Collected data
•••••

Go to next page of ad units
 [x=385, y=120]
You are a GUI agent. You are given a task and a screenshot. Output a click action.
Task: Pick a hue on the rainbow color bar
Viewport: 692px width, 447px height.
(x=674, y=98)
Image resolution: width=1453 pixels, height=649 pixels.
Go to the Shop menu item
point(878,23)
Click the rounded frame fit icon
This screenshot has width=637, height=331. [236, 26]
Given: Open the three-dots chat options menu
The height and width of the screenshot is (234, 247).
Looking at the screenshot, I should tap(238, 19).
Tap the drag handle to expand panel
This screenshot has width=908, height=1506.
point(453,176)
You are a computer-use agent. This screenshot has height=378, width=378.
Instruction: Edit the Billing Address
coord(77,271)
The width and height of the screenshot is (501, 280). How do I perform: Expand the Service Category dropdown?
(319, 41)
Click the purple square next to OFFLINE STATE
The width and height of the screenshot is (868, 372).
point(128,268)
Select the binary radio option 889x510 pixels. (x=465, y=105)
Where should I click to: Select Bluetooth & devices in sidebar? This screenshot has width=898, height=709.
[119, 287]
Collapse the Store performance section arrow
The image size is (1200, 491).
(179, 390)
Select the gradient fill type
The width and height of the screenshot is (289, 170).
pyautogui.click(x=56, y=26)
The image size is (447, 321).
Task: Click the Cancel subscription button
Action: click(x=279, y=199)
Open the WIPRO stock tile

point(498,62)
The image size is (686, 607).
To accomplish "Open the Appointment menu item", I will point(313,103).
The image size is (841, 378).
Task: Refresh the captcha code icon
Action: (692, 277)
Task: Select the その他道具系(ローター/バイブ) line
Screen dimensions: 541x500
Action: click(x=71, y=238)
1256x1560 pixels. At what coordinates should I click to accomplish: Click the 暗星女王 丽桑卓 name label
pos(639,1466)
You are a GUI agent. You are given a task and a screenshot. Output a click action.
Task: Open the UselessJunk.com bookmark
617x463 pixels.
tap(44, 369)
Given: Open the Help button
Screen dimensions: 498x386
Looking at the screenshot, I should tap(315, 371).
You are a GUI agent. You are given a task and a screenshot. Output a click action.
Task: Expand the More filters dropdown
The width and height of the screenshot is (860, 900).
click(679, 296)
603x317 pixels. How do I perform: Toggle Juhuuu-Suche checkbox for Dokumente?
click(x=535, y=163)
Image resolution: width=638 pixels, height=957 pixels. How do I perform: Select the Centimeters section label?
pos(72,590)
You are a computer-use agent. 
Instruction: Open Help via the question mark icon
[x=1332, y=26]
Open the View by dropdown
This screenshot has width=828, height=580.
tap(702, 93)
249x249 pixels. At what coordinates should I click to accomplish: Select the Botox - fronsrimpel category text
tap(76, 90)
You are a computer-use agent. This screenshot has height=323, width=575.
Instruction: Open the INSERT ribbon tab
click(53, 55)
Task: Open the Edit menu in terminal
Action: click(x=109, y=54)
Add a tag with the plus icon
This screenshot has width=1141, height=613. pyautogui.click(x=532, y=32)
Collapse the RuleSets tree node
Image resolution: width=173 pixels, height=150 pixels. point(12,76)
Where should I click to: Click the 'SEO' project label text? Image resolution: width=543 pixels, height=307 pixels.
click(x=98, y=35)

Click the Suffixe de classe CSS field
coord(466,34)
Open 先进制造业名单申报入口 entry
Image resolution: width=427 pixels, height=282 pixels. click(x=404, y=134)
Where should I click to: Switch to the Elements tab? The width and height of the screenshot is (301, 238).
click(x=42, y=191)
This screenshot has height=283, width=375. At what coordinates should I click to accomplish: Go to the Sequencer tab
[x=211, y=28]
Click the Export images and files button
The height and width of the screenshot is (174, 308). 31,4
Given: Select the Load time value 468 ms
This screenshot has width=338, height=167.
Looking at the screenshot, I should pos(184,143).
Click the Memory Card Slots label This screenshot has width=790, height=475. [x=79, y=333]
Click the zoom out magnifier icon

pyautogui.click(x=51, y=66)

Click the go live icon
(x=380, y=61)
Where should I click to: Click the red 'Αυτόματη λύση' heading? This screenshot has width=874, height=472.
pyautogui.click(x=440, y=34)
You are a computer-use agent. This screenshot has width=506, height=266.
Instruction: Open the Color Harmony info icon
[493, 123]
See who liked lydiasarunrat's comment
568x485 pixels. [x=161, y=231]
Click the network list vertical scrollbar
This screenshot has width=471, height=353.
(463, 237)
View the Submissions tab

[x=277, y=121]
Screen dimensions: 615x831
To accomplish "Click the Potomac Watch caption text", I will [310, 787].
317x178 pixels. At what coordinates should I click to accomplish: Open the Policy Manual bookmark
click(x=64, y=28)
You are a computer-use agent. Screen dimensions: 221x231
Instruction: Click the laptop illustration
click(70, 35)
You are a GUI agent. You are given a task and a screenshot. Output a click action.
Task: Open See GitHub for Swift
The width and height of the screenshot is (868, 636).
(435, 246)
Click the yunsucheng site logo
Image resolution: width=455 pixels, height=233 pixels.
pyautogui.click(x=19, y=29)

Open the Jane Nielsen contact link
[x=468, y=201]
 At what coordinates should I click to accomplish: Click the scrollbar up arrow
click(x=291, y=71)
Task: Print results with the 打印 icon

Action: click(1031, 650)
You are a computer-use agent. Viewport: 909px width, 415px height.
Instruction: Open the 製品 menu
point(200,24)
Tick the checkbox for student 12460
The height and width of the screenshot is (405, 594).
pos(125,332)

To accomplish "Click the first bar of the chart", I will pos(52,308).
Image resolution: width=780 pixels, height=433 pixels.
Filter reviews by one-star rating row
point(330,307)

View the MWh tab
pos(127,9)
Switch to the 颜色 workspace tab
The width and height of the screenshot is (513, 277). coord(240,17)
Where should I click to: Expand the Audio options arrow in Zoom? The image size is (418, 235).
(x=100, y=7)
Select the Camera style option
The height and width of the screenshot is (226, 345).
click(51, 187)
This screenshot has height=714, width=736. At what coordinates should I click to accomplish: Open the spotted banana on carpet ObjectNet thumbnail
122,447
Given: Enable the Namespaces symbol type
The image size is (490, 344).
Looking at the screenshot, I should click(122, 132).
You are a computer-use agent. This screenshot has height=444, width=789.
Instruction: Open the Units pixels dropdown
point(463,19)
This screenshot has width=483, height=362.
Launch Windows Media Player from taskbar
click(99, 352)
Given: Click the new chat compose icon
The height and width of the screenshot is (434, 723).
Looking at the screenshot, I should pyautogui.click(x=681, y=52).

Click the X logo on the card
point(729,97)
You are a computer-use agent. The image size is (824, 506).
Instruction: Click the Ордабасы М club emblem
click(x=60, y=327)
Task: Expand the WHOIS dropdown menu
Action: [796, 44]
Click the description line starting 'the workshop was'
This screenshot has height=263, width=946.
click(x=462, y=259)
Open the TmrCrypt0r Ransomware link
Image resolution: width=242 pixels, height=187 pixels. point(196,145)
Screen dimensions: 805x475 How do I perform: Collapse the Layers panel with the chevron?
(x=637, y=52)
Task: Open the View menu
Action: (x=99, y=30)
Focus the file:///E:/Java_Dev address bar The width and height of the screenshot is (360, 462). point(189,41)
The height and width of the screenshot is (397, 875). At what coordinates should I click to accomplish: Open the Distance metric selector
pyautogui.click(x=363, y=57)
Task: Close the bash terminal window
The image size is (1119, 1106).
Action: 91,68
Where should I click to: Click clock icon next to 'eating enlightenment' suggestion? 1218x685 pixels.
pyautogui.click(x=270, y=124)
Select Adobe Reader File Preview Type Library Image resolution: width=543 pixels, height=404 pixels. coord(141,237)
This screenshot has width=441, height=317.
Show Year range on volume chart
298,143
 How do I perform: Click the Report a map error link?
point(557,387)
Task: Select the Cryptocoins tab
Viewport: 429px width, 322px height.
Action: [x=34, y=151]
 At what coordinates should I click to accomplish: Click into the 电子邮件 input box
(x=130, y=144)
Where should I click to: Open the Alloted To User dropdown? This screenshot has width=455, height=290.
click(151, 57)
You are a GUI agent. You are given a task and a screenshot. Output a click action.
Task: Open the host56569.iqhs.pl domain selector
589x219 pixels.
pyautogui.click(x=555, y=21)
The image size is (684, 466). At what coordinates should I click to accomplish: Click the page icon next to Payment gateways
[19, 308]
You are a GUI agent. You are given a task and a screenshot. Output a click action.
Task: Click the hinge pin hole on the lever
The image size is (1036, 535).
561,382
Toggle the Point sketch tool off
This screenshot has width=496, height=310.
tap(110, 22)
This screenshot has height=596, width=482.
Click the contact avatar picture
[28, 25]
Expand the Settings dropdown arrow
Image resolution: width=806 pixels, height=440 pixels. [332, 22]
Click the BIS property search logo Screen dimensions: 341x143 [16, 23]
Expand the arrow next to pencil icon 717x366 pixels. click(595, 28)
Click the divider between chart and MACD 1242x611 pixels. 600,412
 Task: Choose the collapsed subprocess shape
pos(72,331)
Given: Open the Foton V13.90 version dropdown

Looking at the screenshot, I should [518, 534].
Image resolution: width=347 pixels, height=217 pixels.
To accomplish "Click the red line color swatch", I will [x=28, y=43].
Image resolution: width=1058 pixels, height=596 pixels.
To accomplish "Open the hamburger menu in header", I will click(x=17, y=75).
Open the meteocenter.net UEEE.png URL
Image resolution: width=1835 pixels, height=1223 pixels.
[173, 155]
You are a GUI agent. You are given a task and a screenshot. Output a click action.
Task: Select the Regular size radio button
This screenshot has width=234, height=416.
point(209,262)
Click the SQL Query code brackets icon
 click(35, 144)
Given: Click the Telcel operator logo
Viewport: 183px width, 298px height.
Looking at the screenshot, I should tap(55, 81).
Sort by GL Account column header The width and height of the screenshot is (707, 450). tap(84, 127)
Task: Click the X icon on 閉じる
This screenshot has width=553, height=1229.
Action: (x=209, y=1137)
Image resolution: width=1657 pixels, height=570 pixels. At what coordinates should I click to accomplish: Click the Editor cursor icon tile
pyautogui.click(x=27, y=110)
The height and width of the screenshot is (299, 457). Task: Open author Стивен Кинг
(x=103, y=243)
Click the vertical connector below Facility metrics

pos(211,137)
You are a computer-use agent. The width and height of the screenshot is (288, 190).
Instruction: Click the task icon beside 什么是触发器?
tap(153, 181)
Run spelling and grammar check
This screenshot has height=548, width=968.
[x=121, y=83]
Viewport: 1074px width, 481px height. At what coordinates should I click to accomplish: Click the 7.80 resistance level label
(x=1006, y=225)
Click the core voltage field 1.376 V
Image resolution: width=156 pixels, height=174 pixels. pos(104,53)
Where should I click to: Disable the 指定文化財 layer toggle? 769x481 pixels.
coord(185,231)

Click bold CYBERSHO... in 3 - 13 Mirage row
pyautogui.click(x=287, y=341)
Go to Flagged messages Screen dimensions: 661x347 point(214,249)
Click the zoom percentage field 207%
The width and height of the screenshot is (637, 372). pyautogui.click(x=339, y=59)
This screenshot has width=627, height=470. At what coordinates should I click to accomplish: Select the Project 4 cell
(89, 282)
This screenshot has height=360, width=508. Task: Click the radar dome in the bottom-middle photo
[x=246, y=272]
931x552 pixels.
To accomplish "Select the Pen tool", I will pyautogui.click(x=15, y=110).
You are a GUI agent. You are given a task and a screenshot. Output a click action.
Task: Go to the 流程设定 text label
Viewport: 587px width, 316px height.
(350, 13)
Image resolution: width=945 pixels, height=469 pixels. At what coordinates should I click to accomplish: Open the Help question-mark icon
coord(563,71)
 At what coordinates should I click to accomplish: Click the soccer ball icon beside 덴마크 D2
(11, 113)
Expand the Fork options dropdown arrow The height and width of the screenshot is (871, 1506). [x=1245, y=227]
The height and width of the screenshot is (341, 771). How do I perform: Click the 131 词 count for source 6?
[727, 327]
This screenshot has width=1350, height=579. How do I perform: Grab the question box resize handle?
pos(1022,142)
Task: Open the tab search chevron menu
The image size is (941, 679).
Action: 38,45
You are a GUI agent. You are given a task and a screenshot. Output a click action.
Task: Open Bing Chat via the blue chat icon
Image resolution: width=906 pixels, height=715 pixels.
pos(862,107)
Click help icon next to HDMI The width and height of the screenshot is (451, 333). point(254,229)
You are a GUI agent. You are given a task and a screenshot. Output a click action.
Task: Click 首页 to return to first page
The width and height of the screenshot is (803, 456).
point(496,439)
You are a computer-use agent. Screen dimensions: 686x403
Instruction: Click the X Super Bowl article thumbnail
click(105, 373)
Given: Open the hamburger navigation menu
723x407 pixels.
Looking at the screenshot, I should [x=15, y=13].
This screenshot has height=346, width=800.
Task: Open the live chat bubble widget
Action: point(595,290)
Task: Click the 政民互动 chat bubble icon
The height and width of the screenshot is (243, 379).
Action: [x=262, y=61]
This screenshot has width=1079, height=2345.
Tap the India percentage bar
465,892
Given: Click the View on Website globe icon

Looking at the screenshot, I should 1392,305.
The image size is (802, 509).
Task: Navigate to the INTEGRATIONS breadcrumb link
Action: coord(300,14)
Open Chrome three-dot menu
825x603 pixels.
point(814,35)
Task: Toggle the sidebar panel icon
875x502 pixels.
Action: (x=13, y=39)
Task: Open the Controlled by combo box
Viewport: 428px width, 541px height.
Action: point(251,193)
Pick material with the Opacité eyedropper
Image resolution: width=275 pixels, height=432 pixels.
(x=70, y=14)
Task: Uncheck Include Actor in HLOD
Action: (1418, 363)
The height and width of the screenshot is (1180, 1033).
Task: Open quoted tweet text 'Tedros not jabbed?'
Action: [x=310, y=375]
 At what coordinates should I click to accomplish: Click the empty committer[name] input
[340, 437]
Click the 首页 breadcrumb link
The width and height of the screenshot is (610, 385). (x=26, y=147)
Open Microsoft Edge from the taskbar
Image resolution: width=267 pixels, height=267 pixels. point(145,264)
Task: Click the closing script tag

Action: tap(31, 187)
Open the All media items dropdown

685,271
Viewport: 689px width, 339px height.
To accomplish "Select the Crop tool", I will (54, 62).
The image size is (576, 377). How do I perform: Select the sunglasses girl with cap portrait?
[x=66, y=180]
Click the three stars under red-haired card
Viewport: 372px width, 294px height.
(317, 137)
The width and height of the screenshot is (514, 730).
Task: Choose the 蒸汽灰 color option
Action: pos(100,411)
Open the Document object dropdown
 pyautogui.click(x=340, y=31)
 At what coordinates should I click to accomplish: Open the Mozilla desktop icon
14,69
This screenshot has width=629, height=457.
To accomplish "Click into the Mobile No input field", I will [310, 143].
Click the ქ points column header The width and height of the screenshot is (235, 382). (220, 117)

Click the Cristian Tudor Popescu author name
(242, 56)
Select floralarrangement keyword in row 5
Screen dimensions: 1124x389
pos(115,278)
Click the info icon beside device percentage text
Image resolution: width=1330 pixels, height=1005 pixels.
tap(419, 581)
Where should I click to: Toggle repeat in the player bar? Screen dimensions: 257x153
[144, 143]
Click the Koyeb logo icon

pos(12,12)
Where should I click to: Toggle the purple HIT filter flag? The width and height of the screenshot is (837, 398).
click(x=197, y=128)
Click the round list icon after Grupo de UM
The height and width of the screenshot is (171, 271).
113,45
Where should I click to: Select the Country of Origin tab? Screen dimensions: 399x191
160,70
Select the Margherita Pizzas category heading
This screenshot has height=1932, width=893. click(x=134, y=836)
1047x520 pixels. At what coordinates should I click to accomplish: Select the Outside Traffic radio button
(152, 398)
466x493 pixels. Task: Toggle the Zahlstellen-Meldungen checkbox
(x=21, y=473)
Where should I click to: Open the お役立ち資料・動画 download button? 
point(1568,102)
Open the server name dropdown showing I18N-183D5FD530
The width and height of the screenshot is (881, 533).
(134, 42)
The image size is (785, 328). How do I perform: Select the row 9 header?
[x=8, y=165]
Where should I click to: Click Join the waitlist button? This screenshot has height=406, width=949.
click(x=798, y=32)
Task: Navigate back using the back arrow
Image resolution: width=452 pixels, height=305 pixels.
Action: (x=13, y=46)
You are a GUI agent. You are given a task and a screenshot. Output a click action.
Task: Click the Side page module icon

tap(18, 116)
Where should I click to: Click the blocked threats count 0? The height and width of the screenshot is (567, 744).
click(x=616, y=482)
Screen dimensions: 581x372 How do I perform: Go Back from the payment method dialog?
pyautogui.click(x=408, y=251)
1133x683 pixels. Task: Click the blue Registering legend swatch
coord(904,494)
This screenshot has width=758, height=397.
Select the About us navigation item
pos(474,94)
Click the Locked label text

•••••

What this task involves:
A count is needed of the lines in this data that contain "three"; give the number and no other text.

Answer below:
3